How to write a great speech

Brian Jenner has been writing speeches since 1995 when he joined Toastmasters International – a group that helps people overcome their fear of public speaking. In 1999 he was asked to write speeches for the Chairman of BP. He went on to write speeches for weddings, funerals and sales conferences. He is the founder of the European Speechwriter Network.

 

What makes a good speech?

You’re all writers. You understand the mysteries of creativity. I’m going to give an off-the-wall answer. I hope you’ll understand what I’m talking about.

I like listening to people. At Toastmasters we all gave speeches to each other. I enjoyed the insights into other people’s lives. These days there are three groups of people I enjoy listening to most: rabbis, recovering alcoholics (both available on YouTube) and people who work in the funeral industry. Definitely an odd list, but I can see a pattern.

 

What is the pattern?

Rabbis I enjoy because they preach wisdom. Wisdom literature advises us how to live. Judaism is a very practical religion. We all have our own ‘wisdom’.

 

Why recovering alcoholics? 

Recovering alcoholics experience a turning point. They were restless and reckless and now they’re sane and serene. There’s a story there. Part of the recovery is to tell your story – like the Ancient Mariner – to offer hope to other alcoholics. They go to a lot of meetings and get a lot of practice. Overcoming addiction is a war between yourself and your drug of choice. As with any conflict, the battle generates huge amounts of psychic energy. In a recovering alcoholic, that energy is converted into humour, psychological insight and storytelling.

 

And the third group?

My third group is more personal. I set up an event called the Ideal Death Show. I invited embalmers, funeral directors and celebrants to speak. I find their talks mesmerising.
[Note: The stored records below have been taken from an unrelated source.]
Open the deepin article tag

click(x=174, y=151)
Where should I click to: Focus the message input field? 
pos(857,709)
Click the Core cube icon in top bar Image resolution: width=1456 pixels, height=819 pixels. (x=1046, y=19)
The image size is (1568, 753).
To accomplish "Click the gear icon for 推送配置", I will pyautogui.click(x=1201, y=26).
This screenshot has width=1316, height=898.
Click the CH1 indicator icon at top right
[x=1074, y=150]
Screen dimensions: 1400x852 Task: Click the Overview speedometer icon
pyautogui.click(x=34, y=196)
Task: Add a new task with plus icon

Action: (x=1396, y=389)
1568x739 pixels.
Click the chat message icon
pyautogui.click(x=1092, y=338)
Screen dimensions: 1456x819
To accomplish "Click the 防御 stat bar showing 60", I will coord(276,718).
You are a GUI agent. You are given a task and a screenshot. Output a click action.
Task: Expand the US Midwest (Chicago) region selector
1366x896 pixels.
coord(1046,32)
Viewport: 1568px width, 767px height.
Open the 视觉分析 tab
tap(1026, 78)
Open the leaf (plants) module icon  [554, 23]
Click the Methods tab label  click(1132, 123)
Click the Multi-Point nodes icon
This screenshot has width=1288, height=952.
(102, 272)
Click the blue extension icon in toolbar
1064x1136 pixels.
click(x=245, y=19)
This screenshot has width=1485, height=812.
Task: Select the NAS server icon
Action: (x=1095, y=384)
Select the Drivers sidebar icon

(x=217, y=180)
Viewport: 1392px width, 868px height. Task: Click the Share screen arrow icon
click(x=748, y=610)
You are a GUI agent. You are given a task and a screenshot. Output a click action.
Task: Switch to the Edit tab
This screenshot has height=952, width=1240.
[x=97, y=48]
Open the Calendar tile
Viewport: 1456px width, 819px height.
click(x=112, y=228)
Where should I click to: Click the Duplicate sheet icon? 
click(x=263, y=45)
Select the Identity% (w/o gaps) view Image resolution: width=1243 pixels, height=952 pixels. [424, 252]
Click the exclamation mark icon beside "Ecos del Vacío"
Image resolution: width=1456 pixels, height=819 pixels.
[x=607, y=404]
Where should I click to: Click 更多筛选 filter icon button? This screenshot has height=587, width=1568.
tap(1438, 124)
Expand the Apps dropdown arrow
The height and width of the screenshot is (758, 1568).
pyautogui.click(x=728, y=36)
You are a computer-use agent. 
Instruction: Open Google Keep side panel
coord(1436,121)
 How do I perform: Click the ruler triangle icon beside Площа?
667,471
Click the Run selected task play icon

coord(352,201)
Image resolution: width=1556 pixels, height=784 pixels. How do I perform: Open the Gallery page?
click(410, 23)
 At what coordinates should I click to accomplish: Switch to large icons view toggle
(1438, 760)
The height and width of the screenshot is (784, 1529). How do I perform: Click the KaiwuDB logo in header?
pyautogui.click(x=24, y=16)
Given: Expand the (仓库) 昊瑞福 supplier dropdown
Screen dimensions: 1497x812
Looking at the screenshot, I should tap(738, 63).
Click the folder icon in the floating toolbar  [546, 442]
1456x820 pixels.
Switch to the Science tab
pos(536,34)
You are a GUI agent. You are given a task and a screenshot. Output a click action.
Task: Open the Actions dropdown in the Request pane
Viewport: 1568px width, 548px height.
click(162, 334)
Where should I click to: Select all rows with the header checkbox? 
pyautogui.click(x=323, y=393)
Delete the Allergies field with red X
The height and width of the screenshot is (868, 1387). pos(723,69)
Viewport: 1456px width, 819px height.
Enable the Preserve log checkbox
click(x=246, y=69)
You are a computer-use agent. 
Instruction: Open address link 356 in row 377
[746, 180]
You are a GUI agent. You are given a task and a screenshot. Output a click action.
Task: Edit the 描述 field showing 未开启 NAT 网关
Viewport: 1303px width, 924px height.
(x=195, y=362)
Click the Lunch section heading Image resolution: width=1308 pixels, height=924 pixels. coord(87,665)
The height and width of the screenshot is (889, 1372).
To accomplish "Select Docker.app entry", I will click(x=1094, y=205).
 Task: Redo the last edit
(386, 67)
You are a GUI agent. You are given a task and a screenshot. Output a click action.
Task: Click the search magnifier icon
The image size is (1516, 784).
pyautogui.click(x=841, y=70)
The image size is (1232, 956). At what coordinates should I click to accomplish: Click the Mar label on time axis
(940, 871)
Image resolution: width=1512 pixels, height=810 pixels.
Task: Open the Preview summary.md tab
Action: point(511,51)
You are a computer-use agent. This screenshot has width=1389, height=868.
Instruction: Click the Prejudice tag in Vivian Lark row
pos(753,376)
Because they’re talking about what connects us all, and what we’re all going to experience. When someone talks about working with the bereaved, we take notice.

 

What do all these three groups have in common? 

Speechwriters love Rostand’s Cyrano de Bergerac. It’s about a French soldier poet who writes love letters for someone else. He also makes amazing speeches overflowing with wit. What is the French for witty? Spirituel.

Lots of people feel uncomfortable around the word ‘spirituality’. I would say that to address our spiritual side is to appeal to our noble qualities, our sense of gratitude, our ability to learn from the past, our ability to co-operate and be selfless, as well as our ability to forgive others and forgive ourselves.

 

What does this have to do with writing a good speech?

Weddings, birthdays and funerals – these are transcendent moments. Times when it’s appropriate to make a speech. At these moments in our lives we yearn for humour, storytelling and higher meanings.

 

Where’s the spirituality in Donald Trump’s speeches?

I would say that Donald Trump’s speeches are ‘spirited’. They’re certainly not rational. In a way he’s a grotesque parody of Obama, who was definitely spiritual. Boris Johnson’s appeal has been to date his sense of humour.

 

So how do I apply this next time I write a speech?

Psychologist, Dr Martin Seligman, suggests a good exercise. Write a letter of about 300 words expressing your thanks to someone who had a profound influence on you – someone like a teacher. Make an appointment to see that person and read the letter out. It’s really hard not to cry when you read out the text. With this exercise in mind, sit down to write your speech.